• SOURCE:
^^^^
STEPHEN M. FLATOW, PLAINTIFF,
v.
THE ISLAMIC REPUBLIC OF IRAN, ET AL. DEFENDANTS.



The opinion of the court was delivered by: Royce C. Lamberth United States District Judge

MEMORANDUM AND ORDER

This matter comes before the Court as part of the plaintiff's attempt to obtain satisfaction of a money judgment entered in this Court on March 11, 1998. Plaintiff moves the Court to (1) vacate the Consent Protective Order entered on July 30, 1999, (2) compel the Department of the Treasury to produce documents to the Court covered by the June 5, 1998 subpoena, and (3) sanction the Department of Treasury for noncompliance with the subpoena.

For the reasons stated below, plaintiff's motion to compel is GRANTED in part and DENIED in part. This Court modifies the June 5, 1998 subpoena and orders the Department of the Treasury to produce documents covered by the modified subpoena. Plaintiff's motion to vacate the protective order, and for sanctions, is DENIED.
^^^^
• DATA EXTRACT:
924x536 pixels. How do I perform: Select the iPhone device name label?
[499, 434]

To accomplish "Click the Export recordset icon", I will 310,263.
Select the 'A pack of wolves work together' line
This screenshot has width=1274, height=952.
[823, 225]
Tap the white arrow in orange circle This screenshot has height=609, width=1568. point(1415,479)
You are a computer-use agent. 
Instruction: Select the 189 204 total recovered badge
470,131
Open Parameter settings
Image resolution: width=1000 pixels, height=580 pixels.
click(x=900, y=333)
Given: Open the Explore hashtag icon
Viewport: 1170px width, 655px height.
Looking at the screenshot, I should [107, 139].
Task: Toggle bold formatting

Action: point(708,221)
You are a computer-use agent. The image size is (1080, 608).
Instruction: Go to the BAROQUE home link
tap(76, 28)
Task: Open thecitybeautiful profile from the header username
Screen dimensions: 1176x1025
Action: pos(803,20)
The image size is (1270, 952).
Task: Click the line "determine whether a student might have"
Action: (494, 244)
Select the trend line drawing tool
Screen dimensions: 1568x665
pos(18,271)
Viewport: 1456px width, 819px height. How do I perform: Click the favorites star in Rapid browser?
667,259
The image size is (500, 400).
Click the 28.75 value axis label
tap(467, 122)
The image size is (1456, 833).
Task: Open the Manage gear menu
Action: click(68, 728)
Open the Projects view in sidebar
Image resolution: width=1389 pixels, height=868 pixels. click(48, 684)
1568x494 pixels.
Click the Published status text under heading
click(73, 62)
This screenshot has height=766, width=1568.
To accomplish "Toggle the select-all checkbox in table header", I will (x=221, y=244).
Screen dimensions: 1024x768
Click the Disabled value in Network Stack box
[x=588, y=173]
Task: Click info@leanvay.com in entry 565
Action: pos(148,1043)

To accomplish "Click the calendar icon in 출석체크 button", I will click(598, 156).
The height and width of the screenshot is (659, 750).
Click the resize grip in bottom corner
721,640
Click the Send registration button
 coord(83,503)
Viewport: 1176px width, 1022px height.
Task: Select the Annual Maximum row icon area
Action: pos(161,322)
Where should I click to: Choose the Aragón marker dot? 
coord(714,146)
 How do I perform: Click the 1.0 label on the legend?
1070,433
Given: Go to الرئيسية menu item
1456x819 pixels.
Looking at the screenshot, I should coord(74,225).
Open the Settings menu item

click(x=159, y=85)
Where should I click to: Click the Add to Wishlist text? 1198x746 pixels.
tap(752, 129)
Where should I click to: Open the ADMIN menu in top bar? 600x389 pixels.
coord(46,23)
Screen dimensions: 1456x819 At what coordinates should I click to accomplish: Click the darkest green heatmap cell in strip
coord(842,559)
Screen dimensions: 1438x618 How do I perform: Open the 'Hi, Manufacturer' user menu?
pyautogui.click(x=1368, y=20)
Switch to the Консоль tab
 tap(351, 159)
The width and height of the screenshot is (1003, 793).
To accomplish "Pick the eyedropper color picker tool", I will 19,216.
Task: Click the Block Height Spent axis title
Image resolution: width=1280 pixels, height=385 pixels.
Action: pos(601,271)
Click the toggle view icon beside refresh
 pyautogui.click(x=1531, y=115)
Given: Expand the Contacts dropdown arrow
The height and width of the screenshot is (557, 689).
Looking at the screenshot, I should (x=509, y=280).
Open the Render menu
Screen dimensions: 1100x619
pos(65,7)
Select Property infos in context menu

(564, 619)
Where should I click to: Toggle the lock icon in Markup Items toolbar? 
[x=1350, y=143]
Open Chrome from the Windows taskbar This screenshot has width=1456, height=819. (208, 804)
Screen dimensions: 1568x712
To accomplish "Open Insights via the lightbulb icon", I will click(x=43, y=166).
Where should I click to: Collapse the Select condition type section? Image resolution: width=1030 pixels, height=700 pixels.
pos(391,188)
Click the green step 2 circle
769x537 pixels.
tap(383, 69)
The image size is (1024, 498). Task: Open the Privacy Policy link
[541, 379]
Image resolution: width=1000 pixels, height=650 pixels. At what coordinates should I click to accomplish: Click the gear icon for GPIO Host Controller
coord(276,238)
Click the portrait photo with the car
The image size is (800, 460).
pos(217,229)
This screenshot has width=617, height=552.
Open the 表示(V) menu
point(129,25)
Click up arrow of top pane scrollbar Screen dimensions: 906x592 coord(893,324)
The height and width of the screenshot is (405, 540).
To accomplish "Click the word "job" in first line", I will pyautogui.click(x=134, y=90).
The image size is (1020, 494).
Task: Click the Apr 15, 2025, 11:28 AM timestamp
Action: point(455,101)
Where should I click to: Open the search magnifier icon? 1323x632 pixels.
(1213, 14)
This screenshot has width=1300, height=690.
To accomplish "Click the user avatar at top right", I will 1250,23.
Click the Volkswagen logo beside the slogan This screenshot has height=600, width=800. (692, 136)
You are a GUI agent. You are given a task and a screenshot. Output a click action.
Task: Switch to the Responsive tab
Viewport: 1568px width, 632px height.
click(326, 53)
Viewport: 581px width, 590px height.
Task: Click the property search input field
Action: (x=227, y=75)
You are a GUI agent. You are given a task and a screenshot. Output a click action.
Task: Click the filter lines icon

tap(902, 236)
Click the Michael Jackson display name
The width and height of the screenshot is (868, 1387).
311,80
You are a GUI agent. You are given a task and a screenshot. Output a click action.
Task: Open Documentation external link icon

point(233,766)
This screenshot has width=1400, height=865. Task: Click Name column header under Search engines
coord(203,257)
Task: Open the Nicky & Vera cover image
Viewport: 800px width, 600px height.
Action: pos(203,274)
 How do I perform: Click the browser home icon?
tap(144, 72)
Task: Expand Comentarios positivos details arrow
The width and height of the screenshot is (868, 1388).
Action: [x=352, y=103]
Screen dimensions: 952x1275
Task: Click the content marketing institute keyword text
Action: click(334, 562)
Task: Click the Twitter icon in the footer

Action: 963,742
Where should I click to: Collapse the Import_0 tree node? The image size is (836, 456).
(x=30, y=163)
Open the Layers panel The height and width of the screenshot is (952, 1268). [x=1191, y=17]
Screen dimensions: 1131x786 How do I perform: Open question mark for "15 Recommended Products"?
^^^^
• REQUIREMENTS:
(A) In the Flatow v. Iran court memorandum, on what date was the Consent Protective Order entered?
(B) Resume the Flatow v. Iran court memorandum, beginning after its final sentence.

• RESULTS FOR THE EXERCISE:
(A) July 30, 1999

(B)
BACKGROUND

I. The Plaintiff's Subpoena

After receiving a judgment of over $225 million, the plaintiff began the formidable task of collecting his damages. As part of this process, the plaintiff sought to discover records of Iran's assets in the files of the United States Department of the Treasury. Thus, on June 5, 1998, the plaintiff issued a third-party subpoena to the Treasury Department seeking all documents pertaining to the finances of the defendants. See Subpoena, June 5, 1998.

Upon receiving the subpoena, the Treasury Department made various objections, asserting in a letter to the plaintiff that the request was "unduly burdensome and overly broad." Letter from John Niemeyer to Thomas Fortune Fay, June 19, 1998. While the Treasury Department produced some records covered by the subpoena, it maintained throughout the production process that it was not waiving its initial objections. The Treasury Department continues to press these objections, which the Court addresses in this opinion.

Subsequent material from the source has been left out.